• _Ausgangstext_
/---

Uwe Jackisch erklärte gestern: „Für die Vorstandschaft der Lebenshilfe stehe ich nicht mehr zur Verfügung.“ Er wolle aber auf jeden Fall im Verein bleiben. Die Vorwürfe weist er als „Verschwörungstheorie“ zurück. Leider seien im Vorfeld „mit Halbwahrheiten Leute aufgehetzt worden“. Dass sich auch Eltern von Behinderten instrumentalisieren haben lassen, „das macht mich sprachlos“. Er habe zehn Jahre ehrenamtlich für die Lebenshilfe gearbeitet. Dass er seine Ehefrau (die Heimleiterin) eingestellt und begünstigt habe, entspreche nicht den Tatsachen.

\---

• _Arbeitsaufträge_
A. Tragen Sie alle wörtlichen Zitate zusammen, die im Ausgangstext in Anführungszeichen stehen.
B. Knüpfen Sie an den Ausgangstext über Uwe Jackischs Rückzug aus der Vorstandschaft der Lebenshilfe an und führen Sie ihn im Anschluss an seinen letzten Satz weiter.

• _Bereitgestellte Daten_
/---

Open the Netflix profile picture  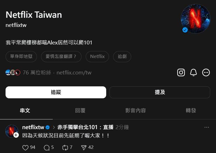click(195, 19)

\---

• _Lösungen_
A.
- „Für die Vorstandschaft der Lebenshilfe stehe ich nicht mehr zur Verfügung.“
- „Verschwörungstheorie“
- „mit Halbwahrheiten Leute aufgehetzt worden“
- „das macht mich sprachlos“

B.
Am heutigen Dienstag stehe ein Gespräch mit dem Lebenshilfe-Landesverband an. Am Mittwoch wolle die Vorstandschaft die Satzung ändern, weil nach dem Rückzug der AWO keine (gemeinnützige) GmbH mehr notwendig sei. Beobachter bedauern den Imageschaden, den die Affäre dem Verein und dem Maria-Weigl-Haus zufügt. „Für mich kommt nur ein Neuanfang mit neuen Leuten in Frage“, sagt Günter Kalleder, früherer Vorsitzender. Stadtrat Bernhard Pfahler, seit 30 Jahren Mitglied, sieht die alte Vorstandschaft in der Pflicht „alle Vorwürfe zu klären und aufzuarbeiten“.

Zu Beginn der Versammlung war sogar eine Polizeistreife angerückt. Die Beamten stellten klar, dass nur nachgewiesene Mitglieder in die nichtöffentliche Versammlung dürften. Im Vorfeld hatte es zwischen beiden Lagern Streit um Neuaufnahmen von Mitgliedern gegeben.